- [ABOUT THIS TASK]: Apart from the pictures, write out all the records exactly.

- [Stored dataset items]:
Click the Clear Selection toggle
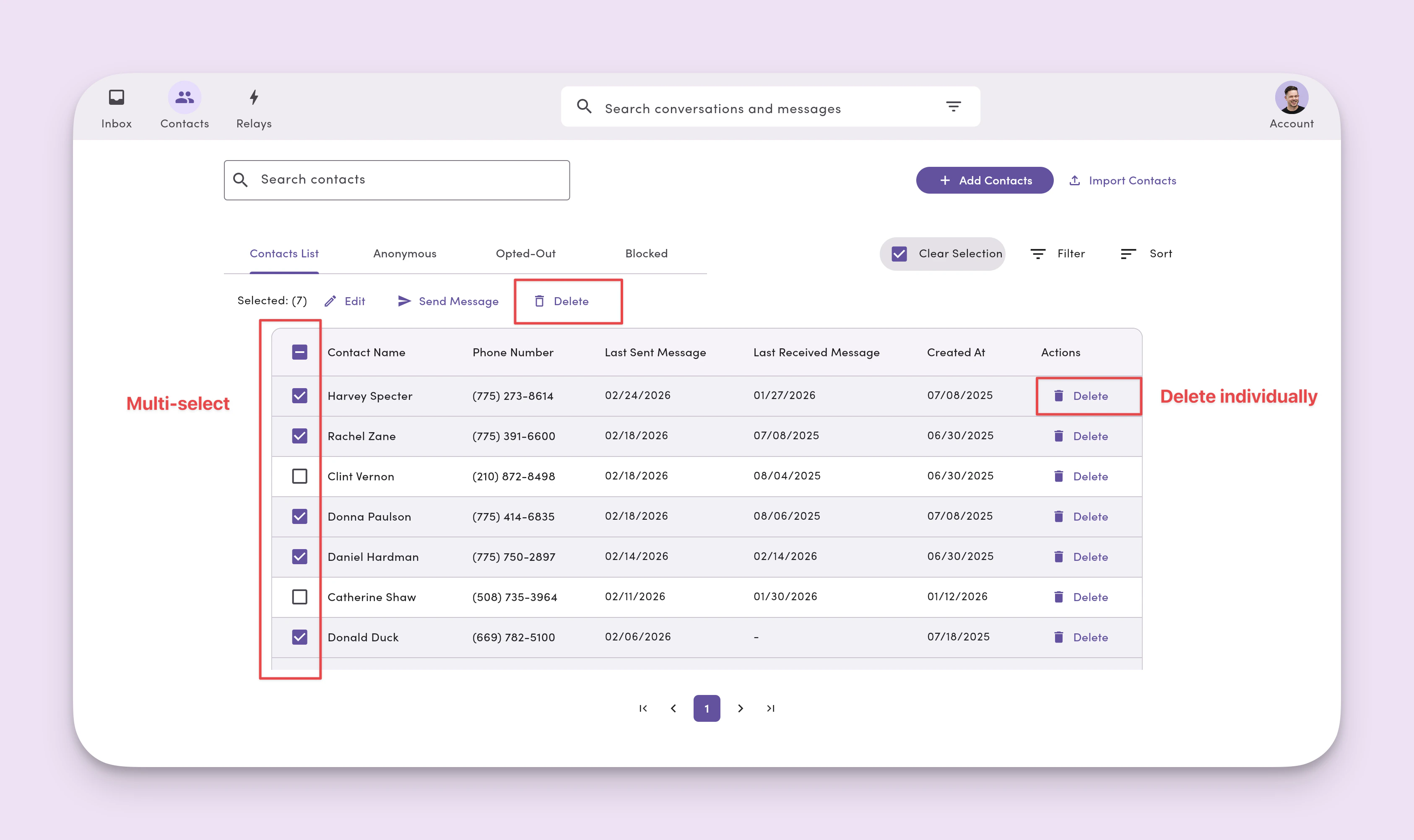1414x840 pixels. (x=942, y=254)
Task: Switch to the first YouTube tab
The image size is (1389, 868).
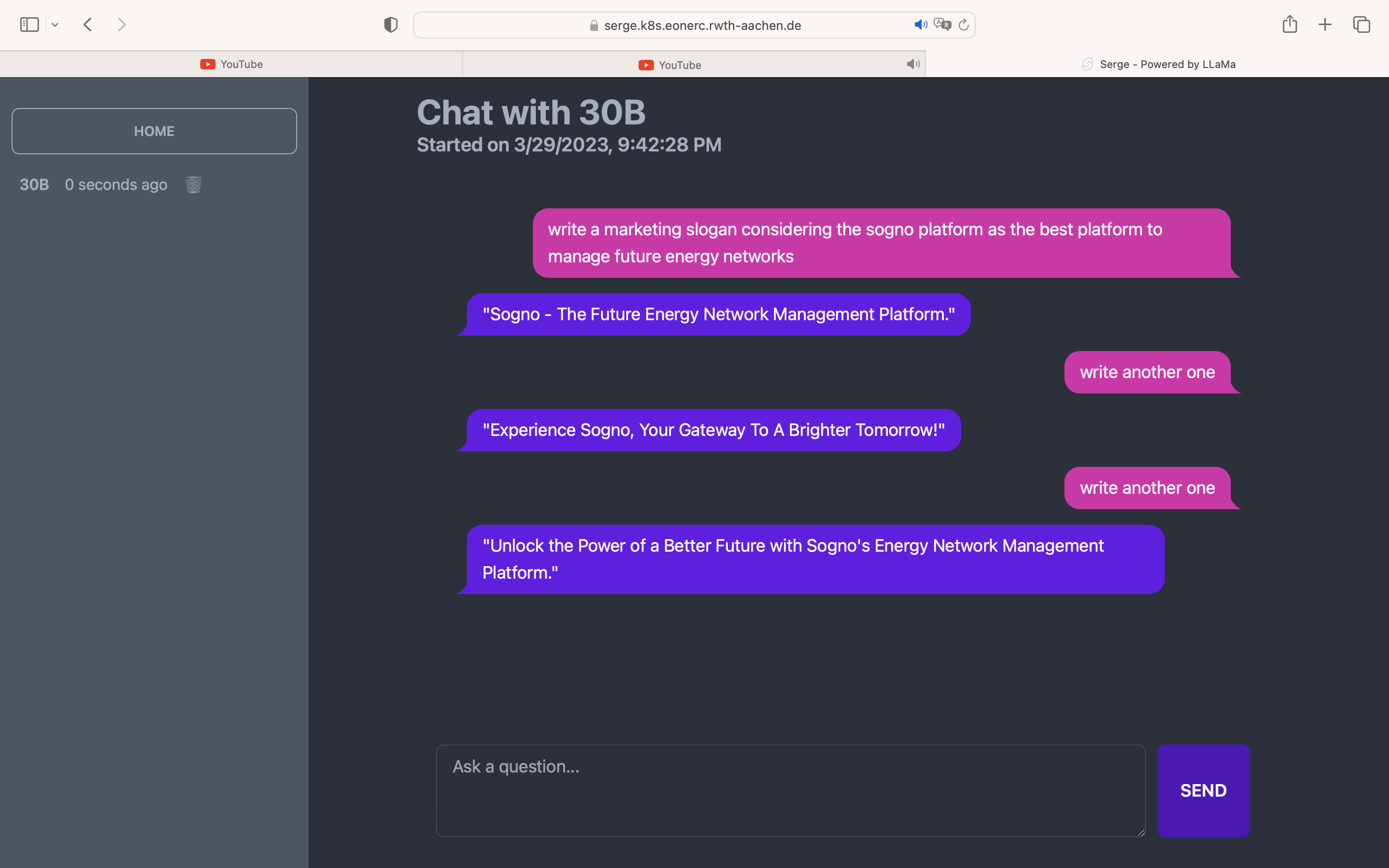Action: 232,64
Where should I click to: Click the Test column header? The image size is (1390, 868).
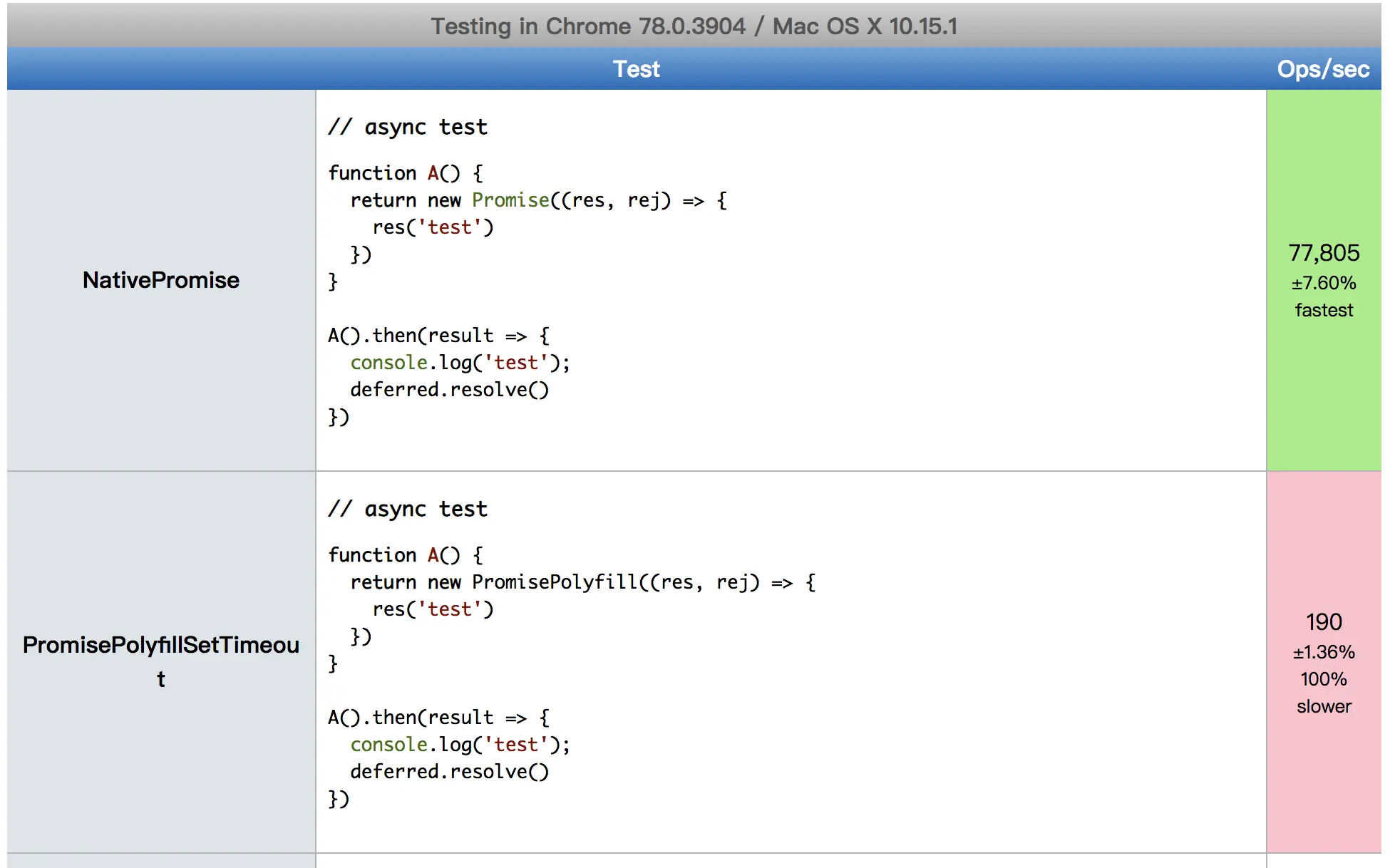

- [SOLUTION TO THIS EXERCISE]:
Click the Clear Selection toggle
1414x840 pixels. (x=942, y=254)
Task: Switch to the first YouTube tab
The image size is (1389, 868).
Action: 232,64
Where should I click to: Click the Test column header? The image size is (1390, 868).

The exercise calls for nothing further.